Pax Romana Roma İmparatorluğu’nun askeri güç kullanarak kontrol altında tuttuğu bölgelerde kurduğu düzene işaret eder. Latince Roma Barışı manasına gelen bu süreç kabaca iki yüzyıl sürdü. Ardından da 19.yüzyılın başlarından 20. yüzyılın başlarına kadar süren yüzyıllık dönemde Pax Britannica (Britanya Barışı) başladı. “Üzerinde güneş batmayan imparatorluk” olan Büyük Britanya’nın mutlak hâkim güç olduğu bu sürecin ardından bu kez küresel güç olarak siyaset sahnesine çıkan Amerikan emperyalizmi kendi “pax”ını dayattı.
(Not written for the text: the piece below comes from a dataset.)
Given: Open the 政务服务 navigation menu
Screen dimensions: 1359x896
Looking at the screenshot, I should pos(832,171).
Pax Americana yani Amerikan Barışı, Amerikan emperyalizminin İkinci Dünya Savaşı’nın ardından Roma İmparatorluğu’ndan esinlenerek dayattığı düzenin adıydı. Tıpkı Roma gibi Amerikan emperyalizmi de “barış” adı altında yerkürenin dört bir tarafına kaos ve istikrarsızlık taşıdı. Kendi diliyle, kendi yasalarıyla, kendi adetleriyle ve tabii ki büyük askeri gücüyle egemenlik kurmaya çalıştı.
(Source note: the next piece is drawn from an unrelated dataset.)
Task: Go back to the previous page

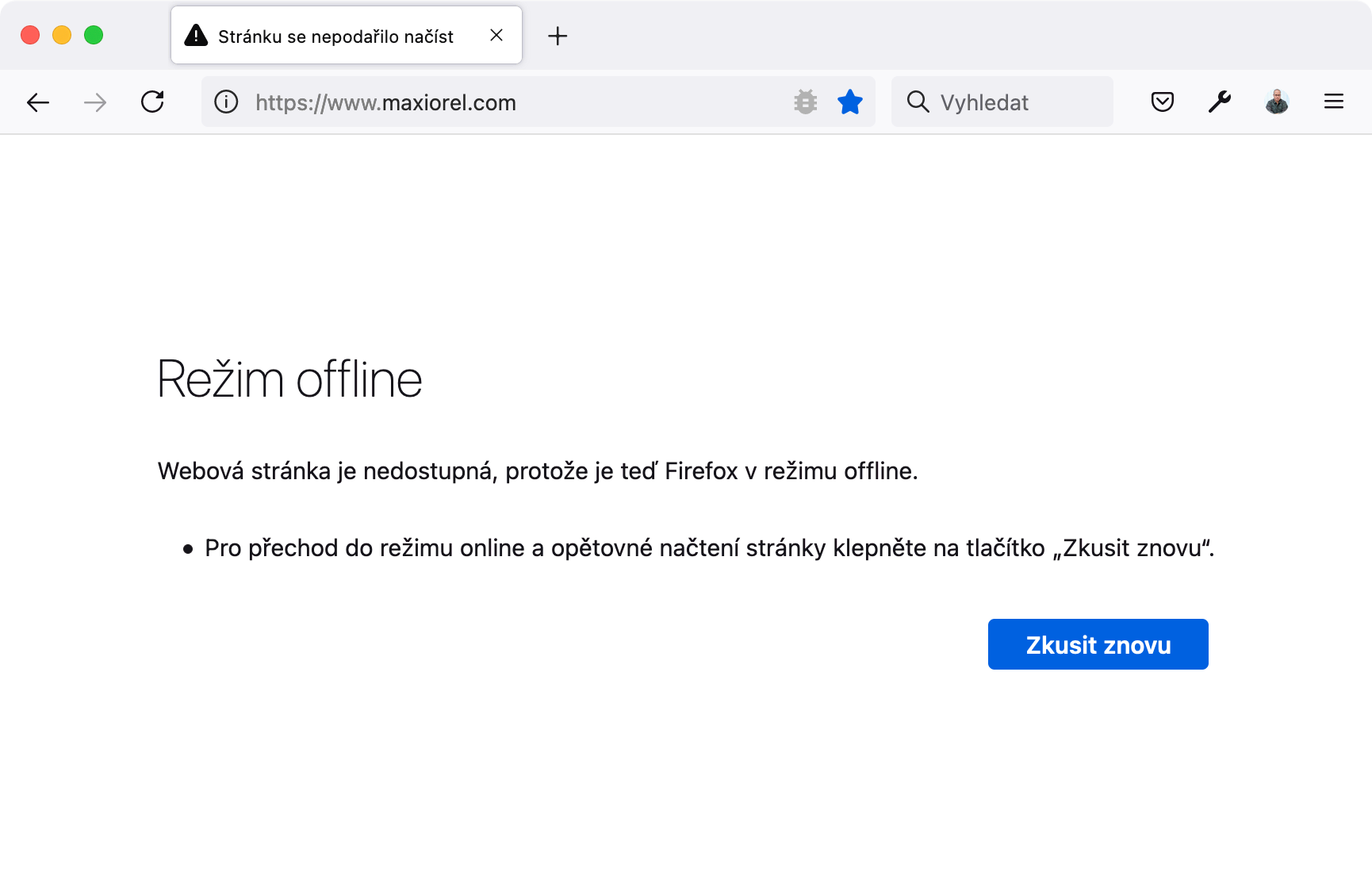Action: tap(37, 102)
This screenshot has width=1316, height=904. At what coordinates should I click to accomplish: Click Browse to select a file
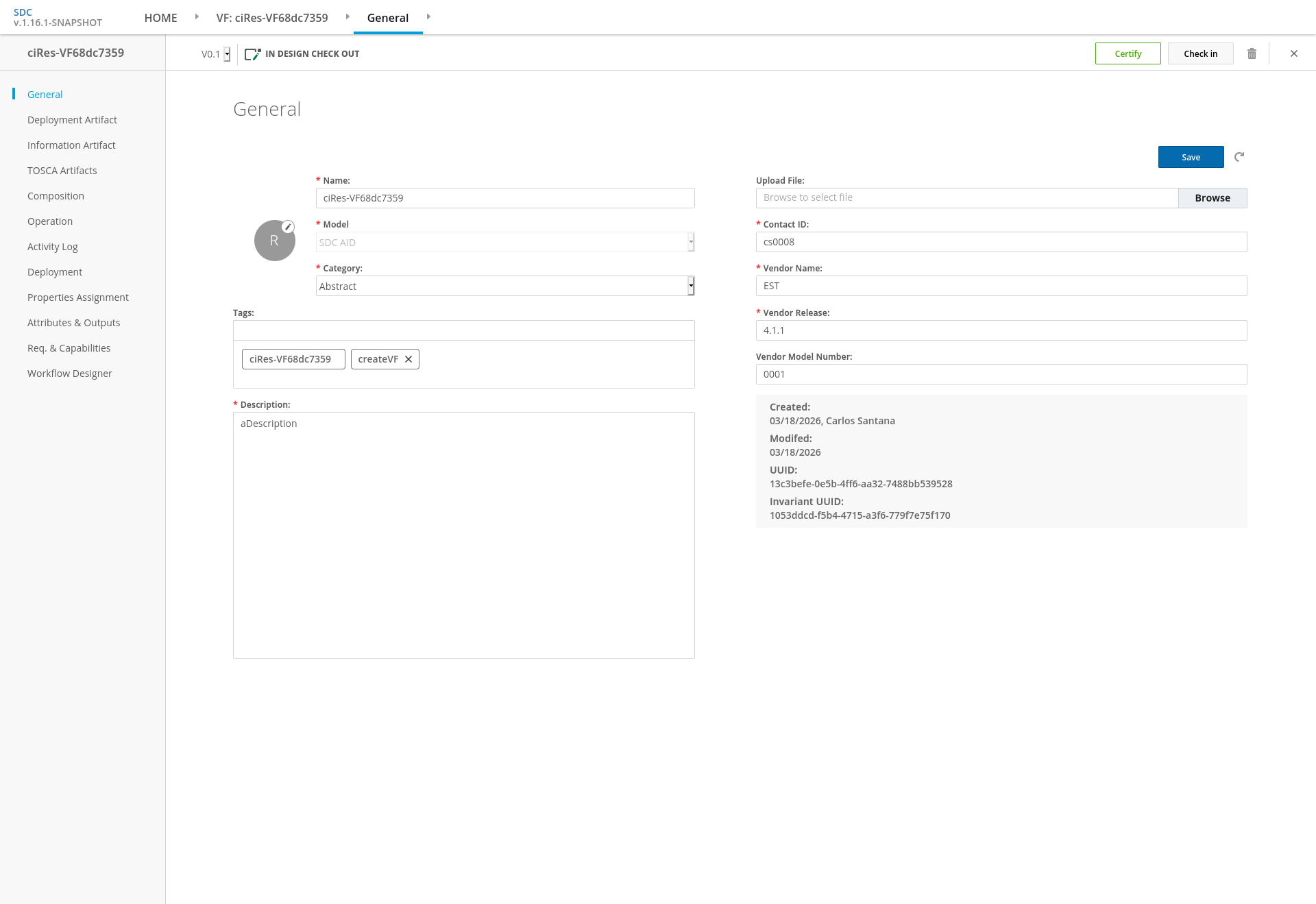pos(1212,198)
Artık bu düzenin de sonuna gelinmek üzere. ABD artık eski gücünde değil. İkinci Dünya Savaşı sonrasında dünya kapitalizminin hegemon ülkesi haline gelen ABD büyük bir hızla irtifa kaybediyor. O tarihlerde dünya ekonomisinin yarısına hükmeden ABD, bugün küresel üretimin ancak yüzde 18’ini gerçekleştirebiliyor. Sarsılan ekonomik gücüne paralel olarak politik, ideolojik ve askeri etki gücünde de aşınma yaşıyor.
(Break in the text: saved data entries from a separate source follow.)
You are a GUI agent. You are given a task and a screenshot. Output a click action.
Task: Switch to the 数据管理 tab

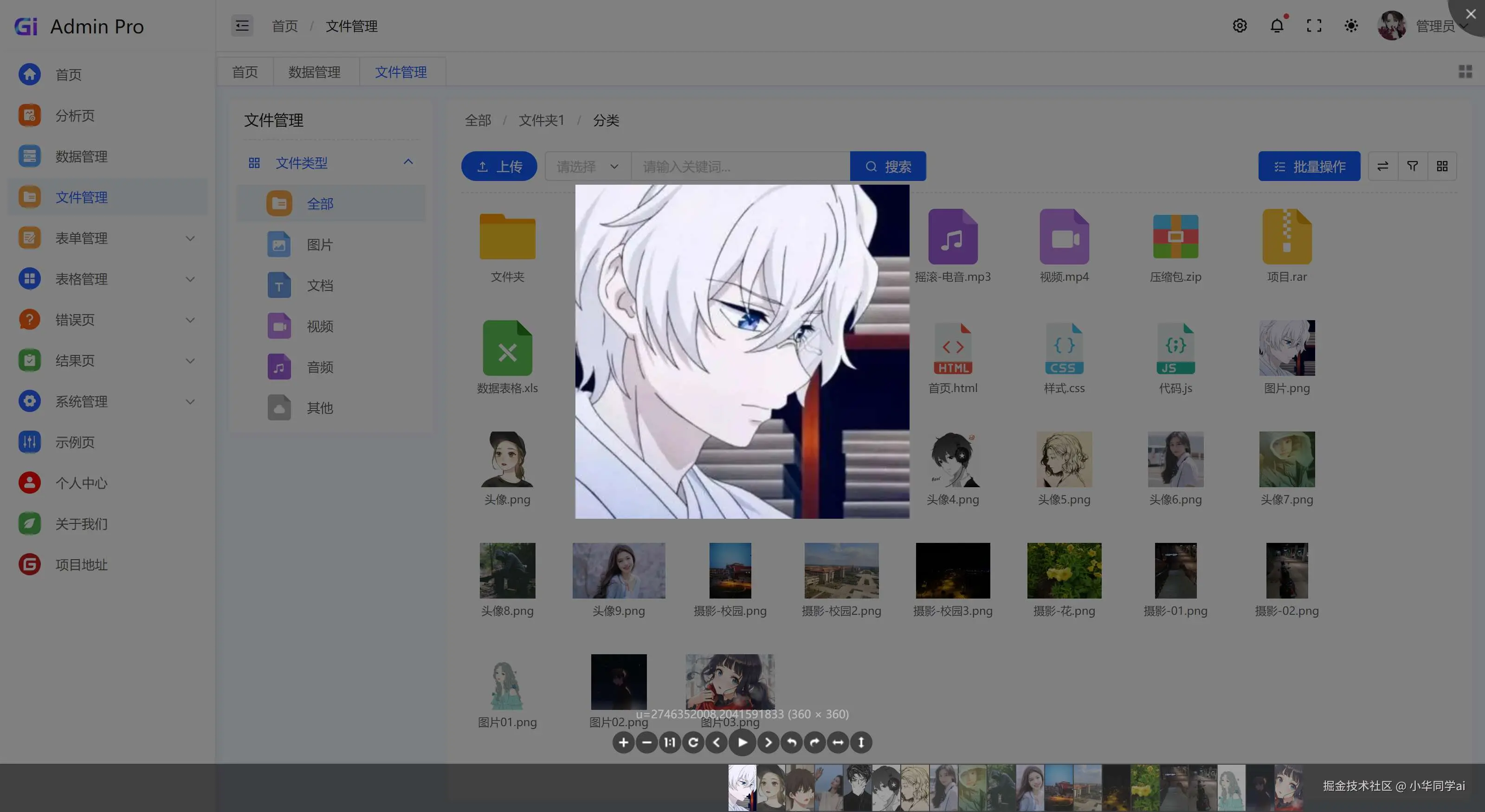pyautogui.click(x=315, y=72)
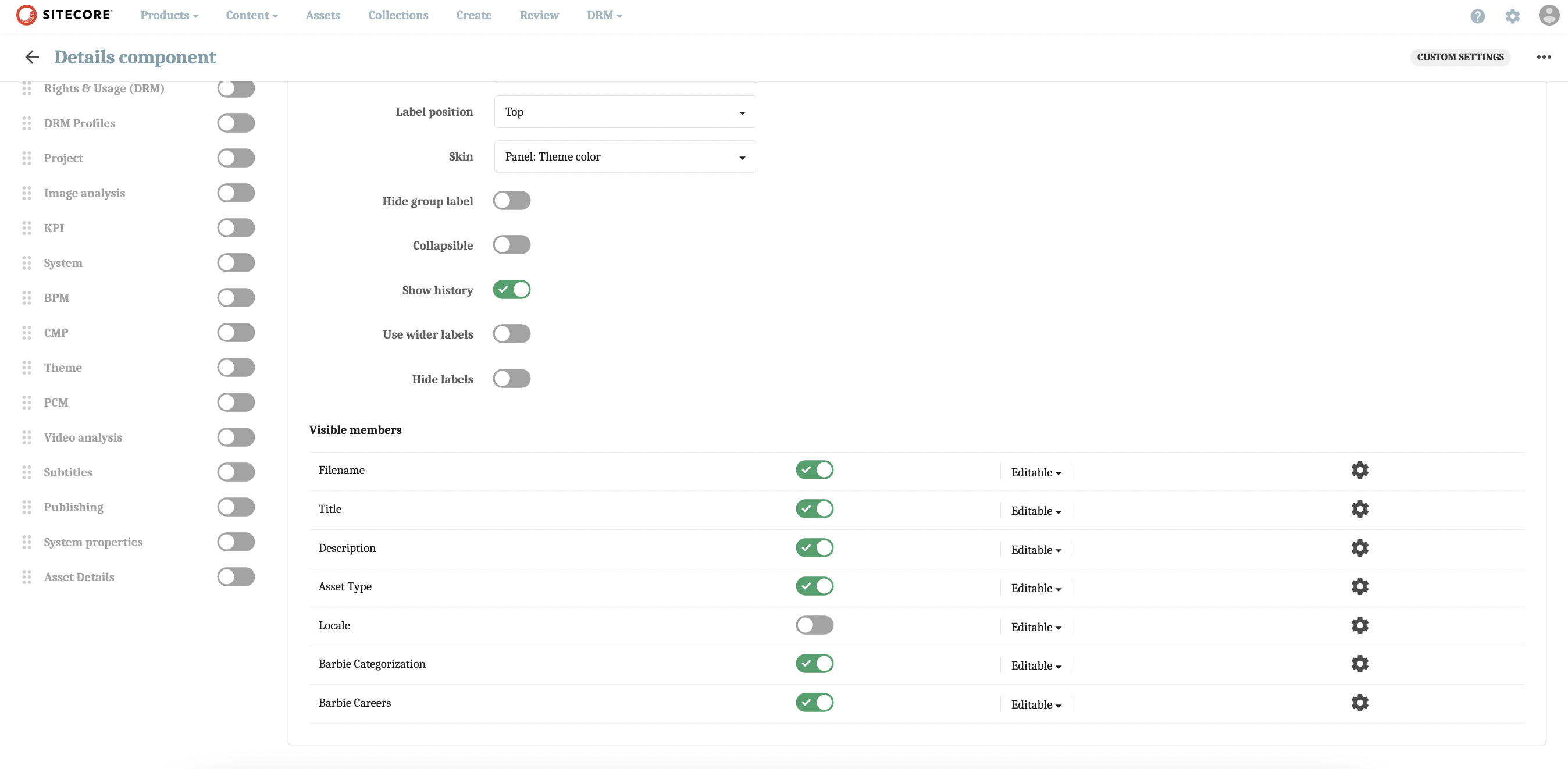Open settings gear for the Locale member
Screen dimensions: 1568x769
[x=1360, y=625]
Bu sebepledir ki devasa askeri gücüne rağmen istediği oyunu eskisi gibi oynayamıyor. Bunun verdiği sıkıntıyla giderek daha fazla şiddet, güç ve baskıya başvuruyor. Birleşmiş Milletler’e üye 192 ülkenin 132’sinde çeşitli büyüklükte irili ufaklı askeri güç, 40 ülkede üs barındırması da bundan dolayı. ABD’nin hegemonyasındaki bu zayıflama haliyle “kolektif emperyalizm” arasında da bir uyumsuzluğa yol açıyor. Atlantik Cephesi arasında Almanya-Fransa ikilisinin ABD’ye karşı itirazları hiç olmadığı kadar artmış durumda.
Rusya’nın zamanı
Pax Americana’nın yerini Pax Rusya mı (Pax Russiana) alıyor? Gerileyen bir gücün yerini başka aktörlerin alması işin doğal kanunu. Amerika’nın boşluğunu da haliyle başka aktörler dolduruyor. Rusya da bu güç merkezlerinden en dominant olanı.
Sovyetler sonrasının 20-25 yıllık çalkantılı sürecini geride bırakan 21. yüzyılın ilk çeyreğinde Rusya küresel güç mücadelesine geri dönerken, kendi “barış”ını dayatmaya başladı. Gerektiğinde askeri güç kullanarak müdahale ettiği, kontrol altına aldığı bölgelerde kendine özgü bir düzen inşa etmeye başladı çoktan.
Suriye ve Libya’da Pax Rusya’nın izlerini görmek mümkün. Amerika’ya kafa tutan, kendi oyununu ve kendi hegemonyasını inşa eden Rusya, Libya ve Suriye’nin İdlib kentlerinde 12 Ocak itibariyle ilan edilen ateşkesi de devreye soktu. Her iki ülkenin de ABD tarafından kan gölüne çevrildiği düşünülecek olursa, Putin’in her iki ülkedeki çatışan çok sayıdaki aktörün yanı sıra, bölge ülkelerin temsilcilerini de Moskova’da ağırlaması dikkat çekici.
Moskova’da dün hummalı bir diplomasi trafiği vardı. Tobruk yönetiminin sözcüsü Hafter, Trablus yönetiminin başkanı Sarrac ve Ankara’dan üç bakan Rusya’daydı.
Libya ve Suriye ile sınırlı kalmaz
Suriye ve Libya’da askeri olarak da var olan, kendisinin dışındaki her türlü senaryoyu boşa çıkararak bir adım öne çıkan Moskova’nın müdahaleleri denklemi baştan sona değiştirdi.
Rusya, sadece özel güvenlik şirketi Wagner aracılığıyla değil bilfiil yaptığı askeri yardımla da Libya sahasında. General Halife Hafter’in yanında saf tutmuş durumda. AKP hükümeti ise Trablus yönetiminin yanında. Şimdi bu iki gücün çağrısıyla ilan edilen ateşkes dün Moskova’da şimdilik kalıcılaştırıldı.
Ancak küresel ve bölgesel bir güç mücadelesinin sahnesi olan her iki ülkede de çatışmalara taraf olan aktörlerin zorlamasıyla ilan edilen ateşkes kırılgan bir yapıya sahip.
Rusya’nın bu hamlelerinin Libya ve Suriye ile sınırlı kalmayacağı görülüyor. Küresel, bölgesel güç mücadelesinde “artık ben de varım” diyen Moskova, diğer çatışma bölgelerine de sirayet edecek gibi. ABD’nin yerini en azından Ortadoğu, Afrika ve Orta ve Güney Asya’da Rusya alabilir.